Equity Research Update

Have you noticed any significant development in Equity Research lately? Would you still recommend someone this as a career?

bump

Dying business.

Can’t be. I’m a member of several equity investing groups on facebook and almost all of the members are beating the market left and right with a shoestring budget.

You’re a member of the Beardstown Ladies?

Pays well. But may not last

Which equity investing groups on fb? Let us in

Not sure about fb but wallstreetbets brah

All da way to da MU uuuuunnnn

Good career relative to what?

Plumbing. Answer is always no.

I guess plumbing is the gold standard. Tech people have started comparing themselves with plumbers too !

Seems like folks at BB will be the only ones with job security while everyone else will be fighting for the leftovers.

I’m not so sure that is true. It’s a biased sample, but in my sector the investors we spoke to said BB weren’t as good as some of the smaller firms and research only shops that focus on the sector

huh? if anything folks at BB - sell side analysts - are the leftovers…the buyside folks will still get paid well and do well. As a whole, the pie is shrinking though.

I do not think it is “dying” by any stretch unless you work in a firm with 5 guys and can’t afford an analyst. Most systematic traders with large budgets that I speak with are ALWAYS (or almost always) looking for a Datafeed of analyst estimates and revisions.

[quote=“nigelnyc”]

I do not think it is “dying” by any stretch unless you work in a firm with 5 guys and can’t afford an analyst. Most systematic traders with large budgets that I speak with are ALWAYS (or almost always) looking for a Datafeed of analyst estimates and revisions.

[/quote

A hedge fund of 5 usually means they manage ~$300MM. This means it generates $4.5MM in mgmt fees. Let’s say they generated 5% profit and assume the fund hit hmv. Then, the incentive is $2.25. So, 5 person fund just generated $6.75MM in one year. I would say they can afford an analyst or two.

But the fundamental question is, if i were the owner of that fund…why would I pay 3 analysts combined $1MM when I can just hire 1 programmer to take their spot for $250k. I, CEO/CIO, will review those reports and decide whether to go long or short.
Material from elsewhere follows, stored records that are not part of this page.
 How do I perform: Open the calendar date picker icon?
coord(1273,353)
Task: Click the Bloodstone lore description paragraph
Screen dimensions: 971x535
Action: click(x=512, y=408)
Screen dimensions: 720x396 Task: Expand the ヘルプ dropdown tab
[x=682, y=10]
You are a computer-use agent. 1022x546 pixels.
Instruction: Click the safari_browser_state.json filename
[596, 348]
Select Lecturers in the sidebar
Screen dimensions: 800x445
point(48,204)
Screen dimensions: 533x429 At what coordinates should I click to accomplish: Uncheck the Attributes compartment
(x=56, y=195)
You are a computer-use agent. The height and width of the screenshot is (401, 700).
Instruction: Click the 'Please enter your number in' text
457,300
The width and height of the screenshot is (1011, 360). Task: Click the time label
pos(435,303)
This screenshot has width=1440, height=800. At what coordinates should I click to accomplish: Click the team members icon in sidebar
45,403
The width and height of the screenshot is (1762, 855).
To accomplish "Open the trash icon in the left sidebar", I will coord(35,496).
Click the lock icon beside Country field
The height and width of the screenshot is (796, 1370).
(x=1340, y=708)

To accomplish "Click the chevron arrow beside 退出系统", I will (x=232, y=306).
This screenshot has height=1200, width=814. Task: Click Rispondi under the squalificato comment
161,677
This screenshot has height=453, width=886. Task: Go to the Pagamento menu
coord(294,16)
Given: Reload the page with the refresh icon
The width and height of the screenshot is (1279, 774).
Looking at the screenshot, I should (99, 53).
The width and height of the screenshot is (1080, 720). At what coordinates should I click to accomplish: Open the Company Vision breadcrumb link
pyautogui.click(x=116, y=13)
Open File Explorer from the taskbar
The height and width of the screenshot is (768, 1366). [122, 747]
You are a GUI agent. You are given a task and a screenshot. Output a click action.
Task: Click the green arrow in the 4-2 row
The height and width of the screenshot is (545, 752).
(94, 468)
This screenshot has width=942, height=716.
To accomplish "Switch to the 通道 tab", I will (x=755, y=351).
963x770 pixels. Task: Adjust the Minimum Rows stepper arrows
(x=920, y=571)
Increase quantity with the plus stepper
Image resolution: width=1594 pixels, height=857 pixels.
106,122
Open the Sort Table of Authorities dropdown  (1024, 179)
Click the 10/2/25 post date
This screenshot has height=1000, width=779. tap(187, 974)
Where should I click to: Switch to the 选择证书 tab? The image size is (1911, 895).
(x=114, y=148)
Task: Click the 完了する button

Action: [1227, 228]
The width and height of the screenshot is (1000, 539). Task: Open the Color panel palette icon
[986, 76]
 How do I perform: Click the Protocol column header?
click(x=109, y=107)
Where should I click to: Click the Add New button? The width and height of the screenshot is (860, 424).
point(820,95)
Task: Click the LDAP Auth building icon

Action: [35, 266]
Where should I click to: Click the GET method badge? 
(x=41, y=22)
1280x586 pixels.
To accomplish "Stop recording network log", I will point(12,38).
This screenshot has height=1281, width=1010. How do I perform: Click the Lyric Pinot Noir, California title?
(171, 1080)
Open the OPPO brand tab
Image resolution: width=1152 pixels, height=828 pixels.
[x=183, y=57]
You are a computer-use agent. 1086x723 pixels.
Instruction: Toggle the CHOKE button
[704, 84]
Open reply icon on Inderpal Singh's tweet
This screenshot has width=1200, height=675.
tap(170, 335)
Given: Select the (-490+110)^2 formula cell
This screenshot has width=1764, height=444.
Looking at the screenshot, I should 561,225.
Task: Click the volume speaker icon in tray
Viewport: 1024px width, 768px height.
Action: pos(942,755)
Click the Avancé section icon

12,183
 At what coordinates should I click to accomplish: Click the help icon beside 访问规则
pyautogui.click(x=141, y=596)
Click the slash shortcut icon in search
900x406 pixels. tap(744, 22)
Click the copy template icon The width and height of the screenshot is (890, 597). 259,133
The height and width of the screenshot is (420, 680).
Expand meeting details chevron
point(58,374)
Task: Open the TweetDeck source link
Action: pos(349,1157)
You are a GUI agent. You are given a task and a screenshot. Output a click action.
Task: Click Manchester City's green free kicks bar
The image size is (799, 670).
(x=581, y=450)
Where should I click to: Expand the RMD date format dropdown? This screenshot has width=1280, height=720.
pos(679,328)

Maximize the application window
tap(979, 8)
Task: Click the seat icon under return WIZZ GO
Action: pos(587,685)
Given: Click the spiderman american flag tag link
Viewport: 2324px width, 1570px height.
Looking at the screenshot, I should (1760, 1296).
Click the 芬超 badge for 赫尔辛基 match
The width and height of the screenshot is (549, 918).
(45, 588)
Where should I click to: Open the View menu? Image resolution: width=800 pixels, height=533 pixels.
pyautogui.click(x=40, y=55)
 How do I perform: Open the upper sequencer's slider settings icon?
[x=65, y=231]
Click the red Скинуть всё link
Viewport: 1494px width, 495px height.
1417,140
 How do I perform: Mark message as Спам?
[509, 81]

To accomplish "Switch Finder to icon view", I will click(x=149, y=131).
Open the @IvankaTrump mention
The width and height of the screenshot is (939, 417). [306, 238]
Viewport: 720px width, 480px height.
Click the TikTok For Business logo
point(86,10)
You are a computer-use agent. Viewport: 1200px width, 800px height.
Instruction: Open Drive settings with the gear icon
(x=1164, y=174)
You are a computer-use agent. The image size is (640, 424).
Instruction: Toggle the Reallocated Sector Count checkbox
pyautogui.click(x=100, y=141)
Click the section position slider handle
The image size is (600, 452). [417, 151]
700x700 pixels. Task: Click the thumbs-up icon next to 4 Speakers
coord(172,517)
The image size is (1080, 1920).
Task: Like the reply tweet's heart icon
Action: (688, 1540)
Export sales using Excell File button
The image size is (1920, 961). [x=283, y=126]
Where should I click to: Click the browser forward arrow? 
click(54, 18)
Above scenario is overly simplified but is the talk in the hedge fund world…actually for at least a couple years now. You see most traders are out at medium funds replaced by automation.

You make a point. BUT, after deducting salaries, tech, office space, corporate card expenses that 6.75 million could easily be 3 or 4 million. Doesn’t sound like so much.

To your second point…what is the point of hiring a programmer if he doesn’t know finance and can not interpret the data himself? Or the MD/PM not knowing code but knows finance. Leads to the problem of too many cooks in the kitchen. I have already seen a few systematic shops blow up. For example, if you write a program to “Sell” if a particular company misses earnings how many other firms are writing the same simple program? The stock drops 20% due to these algos when fundamentally it should only drop 5%.Then you have the fundamental-value guys jumping in buying cheap. Your programmer is worthless at this point, back to the drawing board to see what went wrong. Now you need to use some level of independent judgement to decide what to do next.

Automation is great. But only to an extent. As a PM/MD of any particular hedge fund you still have to read the news and apply a certain amount of mosaic theory to any particular strategy. You can get all your news, pricing data and fundamental data automated if you like…to the tune of 100K+ per year. I don’t know any systematic funds producing eye-popping returns consistently. Seems like automation is just making people lazy and impatient.

First BOLD: You must be killing it raking in high 7 figures?

Second BOLD: Just ask CEOs at Citadel, Two Sigma, Millennium, Renaissance, Blackrock, etc etc etc

Now you are being just childish. Where do you live? In the grand scheme of things, tell someone in New York (who works in the Investment Industry) you run a fund with 300 million AUM with 5 other guys and your net profit was 3 or 4 million dollars. They will simply shrug their shoulders. That might be eye-popping in your part of the world. And to your second point…produce some numbers of these firms, your point is useless without it.

AND I might add…produce some numbers of their systematic strategies, not the firm as a whole.